• **Given task 1**:
Copy out everything in the gold article from "Let’s start with" down to "top-rated government bonds.".
• **Given task 2**:
In the gold article, which publication is the quoted claim about gold's Basel III status taken from?
• **Given task 3**:
Keep writing the gold article, starting right after its last sentence.

• **Passage**:

------------------------------------------------------------------------

The Gold Story Everyone Got Wrong

Loading ...Lau Vegys

July 24, 2025 • 7 minute, 17 second read


Basel IIIgoldSilver

The Gold Story Everyone Got Wrong
July 24, 2025

The Gold Story Everyone
Got Wrong

“Gold is money. And it’s the kind of money you want to own when the world is on fire.”

— Frank Holmes

July 24, 2025 — Something interesting happened — or rather, didn’t — in the gold world recently. And, true to form, the mainstream media completely botched the story.

Strangely enough, it wasn’t even bad news.

Now, gold may need some good press every now and then — but what it definitely doesn’t need are made-up narratives and fake sensationalism.

I don’t usually do takedowns, but this kind of clickbait nonsense just gets under my skin.

Anyway, this one’s from Forbes:

As of July 1, 2025, gold will officially be classified as a Tier 1, high-quality liquid asset (HQLA) under the Basel III banking regulations. That means U.S. banks can count physical gold, at 100% of its market value, toward their core capital reserves. No longer will it be marked down by 50% as a “Tier 3” asset, as it was under the old rules.

This is a huge shift in how regulators perceive gold, and it’s a long-overdue recognition of what many of us have known for decades: Gold is money. And it’s the kind of money you want to own when the world is on fire.

The story’s been parroted by Kitco, USFunds, Interactive Brokers’ Trader Insights, a bunch of forums, and dozens of other outlets. Even folks in our Phyle community have been asking about it.

Unfortunately, it’s just not true. And since it’s sparked a wave of confusion and fake headlines, I think it’s worth taking apart.

The HQLA Fiction

Let’s start with the HQLA claim, which is the most egregious part of this fairy tale.

HQLA — or High Quality Liquid Asset — is a specific regulatory designation under Basel III (more on that below). It refers to assets banks must hold to survive a 30-day liquidity crisis. Think cash, U.S. Treasuries, or top-rated government bonds.

------------------------------------------------------------------------

• **Collected data**:
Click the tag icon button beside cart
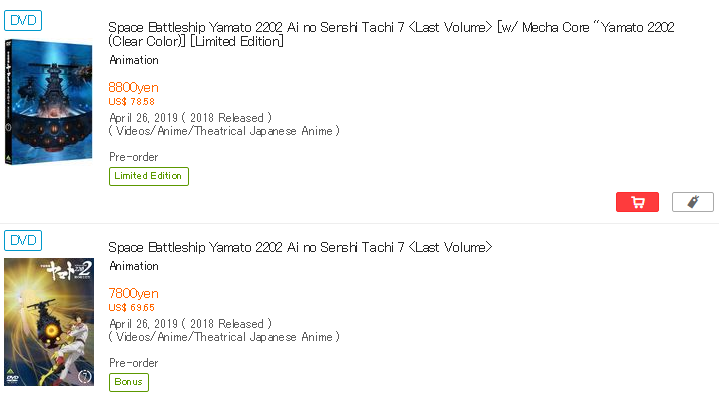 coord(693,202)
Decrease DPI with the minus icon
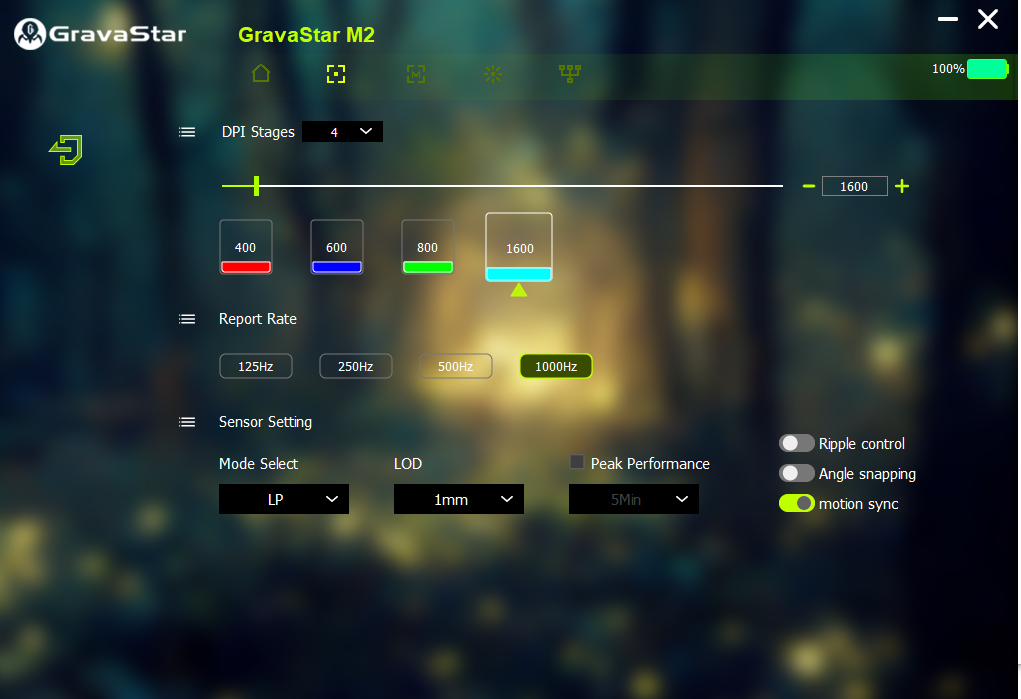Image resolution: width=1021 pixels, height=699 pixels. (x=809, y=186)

------------------------------------------------------------------------

• **Task response 1**:
Let’s start with the HQLA claim, which is the most egregious part of this fairy tale.

HQLA — or High Quality Liquid Asset — is a specific regulatory designation under Basel III (more on that below). It refers to assets banks must hold to survive a 30-day liquidity crisis. Think cash, U.S. Treasuries, or top-rated government bonds.

• **Task response 2**:
Forbes

• **Task response 3**:
If gold were granted HQLA status, banks could count it toward their liquidity coverage ratios — essentially making it a go-to asset during financial stress. The demand implications would be staggering.

The problem is, gold hasn’t been reclassified as an HQLA. Not now. Not on July 1. Not ever — at least not yet.

To qualify as HQLA, an asset needs to meet a long list of requirements: low risk, clear and consistent valuation, low correlation with risk assets, deep and active markets, low volatility, and so on.

Would gold qualify? Probably — especially if you give more weight to its recent performance. But it hasn’t been formally added (and let’s just say, some big banks haven’t exactly been campaigning for a reclassification).

That said, the London Bullion Market Association (LBMA) and the World Gold Council (WGC) are pushing hard for gold’s inclusion. They argue gold is “HQLA in all but name.” Here’s what the LBMA recently said:

While gold is not currently classified as an HQLA under Basel III and there are no announcements of prospective changes, there’s also overwhelming evidence that gold does behave like one. Whenever the rules are revised, we believe regulatory authorities should revisit their initial decision and reconsider gold’s standing.

They also said they analyzed gold’s market behavior over the past six months and found it met key HQLA criteria — most notably, a marked improvement in volatility, long seen as gold’s Achilles’ heel.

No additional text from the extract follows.